You should ask your adviser whether your current pension investments are suitable for someone who has received redress. Tell them if your aim is to have the same income that you gave up when you transferred.
If you’re paying pension product charges higher than the 0.75% covered in your redress payment, then you may not be put back in this position. You should speak to your adviser about reducing your product charges.
Your redress calculation takes account of all past advice charges you have paid out of your DC pension.
If the calculation assumes you are not yet retired, your offer should also include an allowance of 0.5% (or up to 0.5% before 1 April 2023, if the actual rate you pay is lower) until your assumed retirement date.
If you’re paying advice charges higher than the 0.5% covered in your redress payment, then you may not be put back in this position. You should speak to your adviser about reducing your advice charges.
If they refuse, you can shop around for another adviser. You can find out more about adviser fees at MoneyHelper.
Changing your adviser
You may have ended your contract with the firm that gave you the wrong advice after you raised your complaint. If you did, they should have given you a clear explanation of the effect that this would have on your redress calculation.
If you’re now receiving advice from another firm, the one doing your calculation should factor in your current ongoing adviser charges.
If the firm that advised you ended your contract after, or in anticipation of, your complaint, they should factor in the adviser charges you would have paid if they hadn’t ended the contract.
For redress calculations after 1 April 2023, if you’re not receiving regular advice from another firm, the one calculating your redress will have to compensate you for the cost of initial advice from a new firm.
Firms will also have to compensate you for ongoing advice charges of 0.5%, even if you’re not currently paying ongoing advice charges.
Claiming for other losses
You should tell your firm if you feel you’ve suffered any other losses because of their unsuitable advice. This could include money you had to pay to get tax advice, or any tax charges.
When you make this claim, make sure you provide as much relevant information as possible, including documents to support your claim.
Firms will have to consider if the losses you’re claiming for are a direct result of their unsuitable advice and whether these were reasonably foreseeable. They may need to ask you for more information to make their assessment.

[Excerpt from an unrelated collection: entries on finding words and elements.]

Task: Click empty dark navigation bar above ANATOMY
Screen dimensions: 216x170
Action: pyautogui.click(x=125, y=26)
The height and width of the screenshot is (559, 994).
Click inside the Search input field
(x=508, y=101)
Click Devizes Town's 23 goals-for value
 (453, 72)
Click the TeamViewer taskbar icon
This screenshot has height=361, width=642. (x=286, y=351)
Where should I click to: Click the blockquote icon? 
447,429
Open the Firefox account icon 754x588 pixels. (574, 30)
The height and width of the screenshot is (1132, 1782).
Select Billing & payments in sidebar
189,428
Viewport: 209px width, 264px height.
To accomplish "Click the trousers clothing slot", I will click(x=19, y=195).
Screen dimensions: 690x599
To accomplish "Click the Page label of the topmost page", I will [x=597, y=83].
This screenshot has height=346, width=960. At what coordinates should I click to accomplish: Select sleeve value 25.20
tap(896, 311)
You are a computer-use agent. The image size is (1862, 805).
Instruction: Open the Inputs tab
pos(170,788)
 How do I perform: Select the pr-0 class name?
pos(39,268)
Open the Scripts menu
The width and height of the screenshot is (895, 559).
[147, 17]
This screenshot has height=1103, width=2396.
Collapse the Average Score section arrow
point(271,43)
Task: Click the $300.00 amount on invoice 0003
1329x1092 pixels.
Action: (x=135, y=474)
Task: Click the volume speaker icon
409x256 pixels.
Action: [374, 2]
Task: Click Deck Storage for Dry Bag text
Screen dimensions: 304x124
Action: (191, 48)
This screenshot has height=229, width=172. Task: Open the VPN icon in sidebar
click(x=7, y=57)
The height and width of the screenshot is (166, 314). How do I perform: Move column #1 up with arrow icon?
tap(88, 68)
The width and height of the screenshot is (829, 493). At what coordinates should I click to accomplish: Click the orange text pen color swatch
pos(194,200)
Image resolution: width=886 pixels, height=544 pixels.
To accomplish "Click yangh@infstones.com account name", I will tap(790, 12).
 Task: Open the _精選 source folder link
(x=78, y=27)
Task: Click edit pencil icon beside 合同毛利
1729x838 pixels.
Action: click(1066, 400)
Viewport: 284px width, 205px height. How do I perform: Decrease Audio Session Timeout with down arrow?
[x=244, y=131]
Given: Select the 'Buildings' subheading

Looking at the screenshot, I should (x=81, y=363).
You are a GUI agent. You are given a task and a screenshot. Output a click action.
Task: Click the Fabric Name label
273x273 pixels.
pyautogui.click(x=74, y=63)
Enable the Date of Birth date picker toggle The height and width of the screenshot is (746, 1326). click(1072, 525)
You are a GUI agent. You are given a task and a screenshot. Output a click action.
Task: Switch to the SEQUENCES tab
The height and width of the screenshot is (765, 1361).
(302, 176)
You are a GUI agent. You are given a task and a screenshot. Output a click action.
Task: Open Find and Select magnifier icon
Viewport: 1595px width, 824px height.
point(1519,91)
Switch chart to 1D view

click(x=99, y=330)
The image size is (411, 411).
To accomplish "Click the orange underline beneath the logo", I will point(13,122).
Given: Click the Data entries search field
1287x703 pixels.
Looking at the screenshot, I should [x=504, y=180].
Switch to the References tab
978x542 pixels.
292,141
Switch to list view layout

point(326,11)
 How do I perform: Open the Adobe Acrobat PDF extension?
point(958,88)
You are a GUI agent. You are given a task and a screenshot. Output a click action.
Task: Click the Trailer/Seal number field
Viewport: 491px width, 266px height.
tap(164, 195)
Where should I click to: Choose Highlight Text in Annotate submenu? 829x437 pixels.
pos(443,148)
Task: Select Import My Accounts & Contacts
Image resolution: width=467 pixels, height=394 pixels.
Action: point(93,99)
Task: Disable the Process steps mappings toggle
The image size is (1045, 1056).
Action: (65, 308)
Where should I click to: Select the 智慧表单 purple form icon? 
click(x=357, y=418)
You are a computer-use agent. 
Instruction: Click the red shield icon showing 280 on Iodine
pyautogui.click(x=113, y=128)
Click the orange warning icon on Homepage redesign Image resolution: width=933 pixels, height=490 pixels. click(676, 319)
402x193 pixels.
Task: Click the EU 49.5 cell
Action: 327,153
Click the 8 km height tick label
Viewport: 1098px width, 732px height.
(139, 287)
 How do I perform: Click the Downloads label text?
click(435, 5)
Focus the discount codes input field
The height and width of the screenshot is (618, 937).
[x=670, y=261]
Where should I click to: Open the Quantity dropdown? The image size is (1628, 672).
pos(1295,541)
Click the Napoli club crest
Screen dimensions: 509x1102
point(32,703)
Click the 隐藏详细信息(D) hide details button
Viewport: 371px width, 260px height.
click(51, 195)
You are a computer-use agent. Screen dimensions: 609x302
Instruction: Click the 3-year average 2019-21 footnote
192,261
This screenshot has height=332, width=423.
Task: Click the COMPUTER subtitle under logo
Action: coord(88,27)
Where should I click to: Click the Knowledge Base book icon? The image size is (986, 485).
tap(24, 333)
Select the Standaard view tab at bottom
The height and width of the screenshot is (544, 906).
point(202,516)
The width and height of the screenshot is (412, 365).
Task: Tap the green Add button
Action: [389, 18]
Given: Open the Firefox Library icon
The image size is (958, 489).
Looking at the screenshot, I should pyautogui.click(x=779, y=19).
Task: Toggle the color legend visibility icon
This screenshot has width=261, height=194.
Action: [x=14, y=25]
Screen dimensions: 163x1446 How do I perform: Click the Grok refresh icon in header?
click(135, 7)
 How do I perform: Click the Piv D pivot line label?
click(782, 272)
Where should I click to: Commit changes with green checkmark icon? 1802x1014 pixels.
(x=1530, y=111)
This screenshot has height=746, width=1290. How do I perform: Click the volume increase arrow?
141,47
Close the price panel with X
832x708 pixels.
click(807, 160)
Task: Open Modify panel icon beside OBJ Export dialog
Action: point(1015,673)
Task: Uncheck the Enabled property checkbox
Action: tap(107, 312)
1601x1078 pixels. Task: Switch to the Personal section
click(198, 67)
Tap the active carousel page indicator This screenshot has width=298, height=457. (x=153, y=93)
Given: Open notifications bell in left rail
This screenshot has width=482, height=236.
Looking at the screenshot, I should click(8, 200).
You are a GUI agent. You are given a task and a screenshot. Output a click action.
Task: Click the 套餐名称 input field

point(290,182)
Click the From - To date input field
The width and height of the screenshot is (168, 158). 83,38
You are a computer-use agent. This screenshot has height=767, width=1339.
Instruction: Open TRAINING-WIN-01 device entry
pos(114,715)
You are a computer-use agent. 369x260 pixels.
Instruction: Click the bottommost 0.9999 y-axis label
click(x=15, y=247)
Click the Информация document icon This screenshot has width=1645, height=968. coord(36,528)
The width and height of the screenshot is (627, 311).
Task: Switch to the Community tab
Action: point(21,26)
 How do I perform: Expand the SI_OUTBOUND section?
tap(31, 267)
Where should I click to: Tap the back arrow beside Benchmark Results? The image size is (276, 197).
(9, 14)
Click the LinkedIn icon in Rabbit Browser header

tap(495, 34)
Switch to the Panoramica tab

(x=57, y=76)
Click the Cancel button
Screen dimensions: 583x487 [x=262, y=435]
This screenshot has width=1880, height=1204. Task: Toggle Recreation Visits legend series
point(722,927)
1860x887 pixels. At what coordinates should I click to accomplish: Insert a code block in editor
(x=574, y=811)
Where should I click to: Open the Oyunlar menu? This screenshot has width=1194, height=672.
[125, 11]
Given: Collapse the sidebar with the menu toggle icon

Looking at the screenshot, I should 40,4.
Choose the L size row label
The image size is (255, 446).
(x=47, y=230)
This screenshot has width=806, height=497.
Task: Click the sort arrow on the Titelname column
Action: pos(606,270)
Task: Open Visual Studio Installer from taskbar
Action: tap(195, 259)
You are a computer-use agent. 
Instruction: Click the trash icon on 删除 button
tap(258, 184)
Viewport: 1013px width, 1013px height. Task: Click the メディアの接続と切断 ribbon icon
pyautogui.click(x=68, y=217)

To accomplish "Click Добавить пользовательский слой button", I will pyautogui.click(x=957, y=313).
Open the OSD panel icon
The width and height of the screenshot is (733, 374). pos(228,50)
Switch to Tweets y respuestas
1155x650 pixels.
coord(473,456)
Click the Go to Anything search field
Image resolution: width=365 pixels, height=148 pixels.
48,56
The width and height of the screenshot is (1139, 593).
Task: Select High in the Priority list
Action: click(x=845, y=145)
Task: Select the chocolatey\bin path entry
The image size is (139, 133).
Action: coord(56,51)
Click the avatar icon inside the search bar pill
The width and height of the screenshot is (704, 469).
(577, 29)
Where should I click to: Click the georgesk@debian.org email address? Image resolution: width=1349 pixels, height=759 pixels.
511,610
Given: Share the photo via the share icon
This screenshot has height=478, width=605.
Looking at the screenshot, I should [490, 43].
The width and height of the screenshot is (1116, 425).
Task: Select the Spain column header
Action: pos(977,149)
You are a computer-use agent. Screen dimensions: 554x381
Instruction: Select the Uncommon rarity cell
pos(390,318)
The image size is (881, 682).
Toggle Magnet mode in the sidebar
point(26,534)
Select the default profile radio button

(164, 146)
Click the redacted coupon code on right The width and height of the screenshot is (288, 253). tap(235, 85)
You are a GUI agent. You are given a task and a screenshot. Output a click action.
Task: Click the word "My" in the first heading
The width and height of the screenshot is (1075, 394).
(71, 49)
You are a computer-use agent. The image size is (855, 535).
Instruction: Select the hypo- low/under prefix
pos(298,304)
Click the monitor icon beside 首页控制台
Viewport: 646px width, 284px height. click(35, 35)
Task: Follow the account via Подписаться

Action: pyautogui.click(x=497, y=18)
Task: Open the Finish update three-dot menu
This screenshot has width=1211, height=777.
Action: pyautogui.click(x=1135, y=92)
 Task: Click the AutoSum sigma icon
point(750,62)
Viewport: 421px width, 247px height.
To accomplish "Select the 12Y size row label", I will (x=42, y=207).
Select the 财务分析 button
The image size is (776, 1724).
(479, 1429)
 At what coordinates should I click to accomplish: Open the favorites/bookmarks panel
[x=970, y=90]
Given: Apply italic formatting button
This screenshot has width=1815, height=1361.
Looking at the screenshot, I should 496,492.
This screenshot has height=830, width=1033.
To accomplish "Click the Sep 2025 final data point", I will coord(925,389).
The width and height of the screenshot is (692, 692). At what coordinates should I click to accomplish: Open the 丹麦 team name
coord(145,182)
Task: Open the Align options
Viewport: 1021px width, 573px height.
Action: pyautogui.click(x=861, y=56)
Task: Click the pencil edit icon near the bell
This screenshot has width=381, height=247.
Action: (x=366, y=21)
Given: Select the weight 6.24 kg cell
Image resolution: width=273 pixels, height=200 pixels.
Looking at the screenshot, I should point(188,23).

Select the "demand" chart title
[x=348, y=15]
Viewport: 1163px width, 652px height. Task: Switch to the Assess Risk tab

If the firm decides they owe you compensation for these losses, they’ll add this to your redress offer.
What to do after you receive your offer
When you receive your offer, you should check your personal information. If you wish to accept the offer, you need to let your firm know within 3 months. They then have 28 days to pay your redress by the method you choose. Payment can be made either in cash or paid into your pension, or a mixture of both.
Your redress payment will be increased to reflect how it would expect to grow between the date it was calculated and the date you receive it.
You don’t have to accept the offer if you don’t want to. If you’re unhappy with the redress offer, you should complain to your firm first.
If you’re unhappy with their response, you can complain to the Financial Ombudsman Service within 6 months, free of charge.